Los lidera un capitán alemán (interpretado por el argentino Fabián Arenillas) que apenas habla español. Más que un intruso —cuyos conocimientos militares europeos poco o nada le sirven en medio de la extraterrestre geografía del Chaco—, es un factor de intenso extrañamiento, prácticamente surrealista. Tan inexplicable en esos lares como la muñeca o maniquí que lleva consigo cual mujer real quizás un consciente guiño a una cinta como el Tamaño natural (Grandeur nature, 1973), de Luis García Berlanga—, que debe ser engalanada y acicalada por el cabo Liborio (Raymundo Ramos) cada noche. Es tan exótico como su referente «real», el comandante en jefe del Ejército Boliviano, Hans Kundt, quien con sus cánones militares prusianos terminara convirtiendo a sus tropas autóctonas en extranjeras en su propia nación. Kundt y su alter ego fílmico son importaciones colonialistas que no enraizaron ni se adaptaron a las circunstancias, sino que intentaron todo lo contrario: transformar lo desconocido, disfrazarlo de «conocido», falsear abiertamente una realidad que terminó engulléndolos, drenándolos, sepultándolos en la amplia tumba de glorias, pretensiones políticas y ambiciones en que devino el Chaco en guerra.

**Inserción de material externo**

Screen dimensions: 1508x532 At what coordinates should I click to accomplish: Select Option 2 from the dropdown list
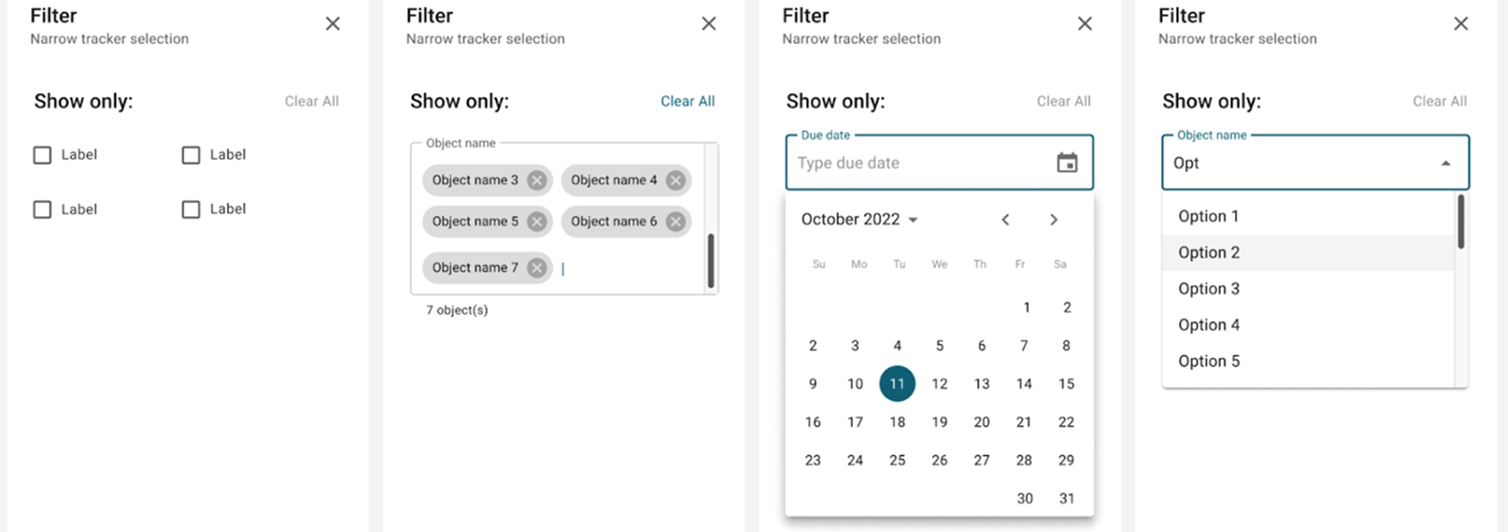click(1209, 253)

El capitán sin nombre de Mondaca emboza su desazón de marcialidad, su torpeza de gallardía. Asoma, turbio, el fantasma del necio conquistador español retratado por Werner Herzog en su rivereña Aguirre, la cólera de Dios (Aguirre, der Zorn Gottes, 1972). El alemán injertado estérilmente en el tronco boliviano se empeña en seguir liderando hacia la nada a su panda desarrapada de quechuas y aimaras, cuyas lenguas maternas ni se preocupa en aprender. La gloria y el pundonor son difusos y huidizos espejismos que lanza la muerte a su regazo para conducirlo a su último minuto. Traza una estrategia de patética retardación de lo ineludible, de autoengaño y suicidio masivo para toda la tropa.

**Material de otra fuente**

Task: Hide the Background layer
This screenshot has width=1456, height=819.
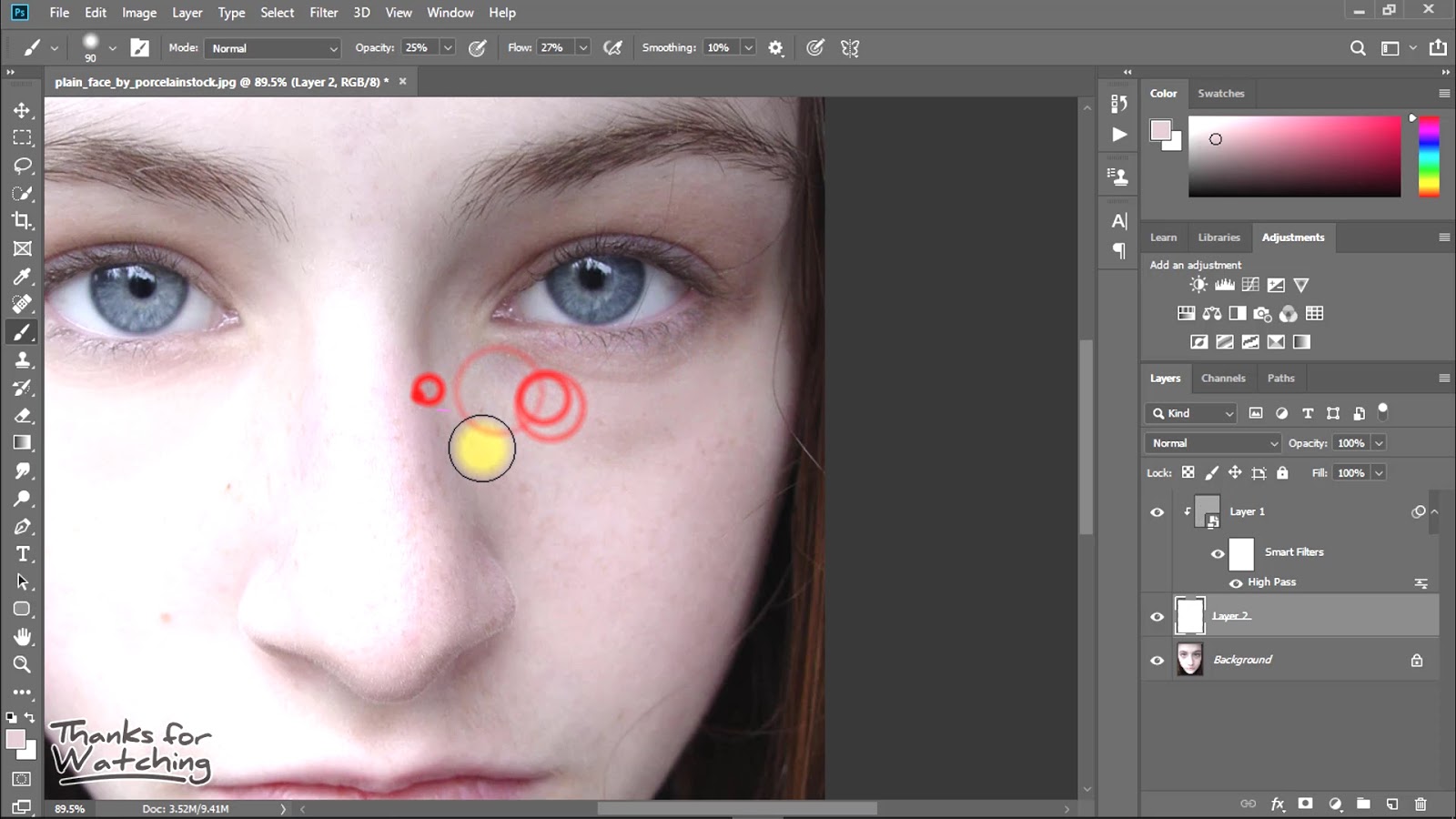Action: [1157, 661]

En medio de este juego de deambulaciones, el cabo Liborio busca labrarse una «carrera» desde la sumisión no razonada a todas las apocadas fantasías de liderazgo bélico del europeo, y a todas sus excentricidades. Sin discusión, sin problematización, sin disenso. Pura subordinación. La colonización impregnada en el ADN de un grupo humano sometido, anulado, abatido. La filosofía del vencido. La ambición del derrotado. La alternativa del dócil. La estrategia del recesivo. El suyo es otro callejón sin salida, otro páramo sin senderos ni puntos cardinales.

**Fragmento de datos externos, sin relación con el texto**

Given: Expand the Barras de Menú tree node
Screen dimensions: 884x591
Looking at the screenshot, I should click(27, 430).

Liborio encarna la obediencia irracional. Es su mesías mascador de coca. Y las tropas son sus apóstoles y profetas semirrenuentes, pero igualmente mansos y pasivos. El soldado Jacinto (Fausto Castellón), todo un tercer vértice coprotagónico junto a Liborio y el capitán, es la víctima propiciatoria. Es el cordero sacrificial ofrecido a las turbias deidades del Chaco en espera de que devele el camino correcto. Es el sujeto donde se ceba la autofagia de un grupo humano (¿un país?) perdido en sí mismo, y la inutilidad de un extranjero presuntuoso. El alemán le practica una suerte de canibalismo simbólico, convirtiéndolo, ante la pertinaz ausencia de los paraguayos, en enemigo a castigar, en depositario de la desesperación colectiva.
Chaco es una película sobre un grupo humano que más bien está en guerra consigo mismo, liderados por el enemigo, asediado por la legión demoníaca que es (aún no puede conjugarse en pretérito) la colonización, atormentadora del alma latinoamericana con sus venas abiertas, a pesar del medio milenio transcurrido. La guerra del Chaco huele (¿hiede?) a fratricidio, a suicidio. La guerra como peregrinación tortuosa y nihilista, como pérdida de rumbo, como desvío aberrante. La nada como punto de partida y destino. Las praderas sedientas de la interminable región devienen liza y campos de (auto)exterminio.